[Stored items]

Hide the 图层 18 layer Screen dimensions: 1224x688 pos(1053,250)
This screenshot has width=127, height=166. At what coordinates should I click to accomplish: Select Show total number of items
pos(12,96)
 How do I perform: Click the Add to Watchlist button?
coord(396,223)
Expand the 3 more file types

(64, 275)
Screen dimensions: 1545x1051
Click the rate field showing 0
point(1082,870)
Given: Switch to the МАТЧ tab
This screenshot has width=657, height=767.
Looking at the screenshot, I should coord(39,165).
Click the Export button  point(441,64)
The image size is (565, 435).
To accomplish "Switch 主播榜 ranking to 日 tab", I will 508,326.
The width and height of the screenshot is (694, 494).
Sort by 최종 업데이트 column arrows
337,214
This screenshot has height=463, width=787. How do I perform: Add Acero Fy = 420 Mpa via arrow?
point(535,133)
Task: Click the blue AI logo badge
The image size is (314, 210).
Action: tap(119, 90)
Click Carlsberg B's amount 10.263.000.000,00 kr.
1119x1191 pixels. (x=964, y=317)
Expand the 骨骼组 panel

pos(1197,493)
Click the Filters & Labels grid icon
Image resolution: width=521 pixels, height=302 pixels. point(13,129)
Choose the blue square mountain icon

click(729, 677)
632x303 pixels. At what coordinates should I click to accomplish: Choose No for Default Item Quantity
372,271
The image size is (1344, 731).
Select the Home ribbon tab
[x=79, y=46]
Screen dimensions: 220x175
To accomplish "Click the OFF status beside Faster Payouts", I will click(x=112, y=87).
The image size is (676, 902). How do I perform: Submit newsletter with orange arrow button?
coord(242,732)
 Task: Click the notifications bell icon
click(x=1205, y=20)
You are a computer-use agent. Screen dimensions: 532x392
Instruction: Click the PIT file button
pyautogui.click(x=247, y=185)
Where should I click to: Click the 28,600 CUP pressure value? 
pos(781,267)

**Work instructions**
Reproduce the entries word for word, starting with the line that contains "The image size is (676, 902)." and continuing through the last of the entries.

**Written answer**
The image size is (676, 902). How do I perform: Submit newsletter with orange arrow button?
coord(242,732)
 Task: Click the notifications bell icon
click(x=1205, y=20)
You are a computer-use agent. Screen dimensions: 532x392
Instruction: Click the PIT file button
pyautogui.click(x=247, y=185)
Where should I click to: Click the 28,600 CUP pressure value? 
pos(781,267)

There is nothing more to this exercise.